## [Task details]
Every entry must be given again exactly as it is written.

(Data for review)

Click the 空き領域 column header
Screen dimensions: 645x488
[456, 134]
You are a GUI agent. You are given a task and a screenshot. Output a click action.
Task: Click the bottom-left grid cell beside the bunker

(End Data for review)

## [Response]
Click the 空き領域 column header
Screen dimensions: 645x488
[456, 134]
You are a GUI agent. You are given a task and a screenshot. Output a click action.
Task: Click the bottom-left grid cell beside the bunker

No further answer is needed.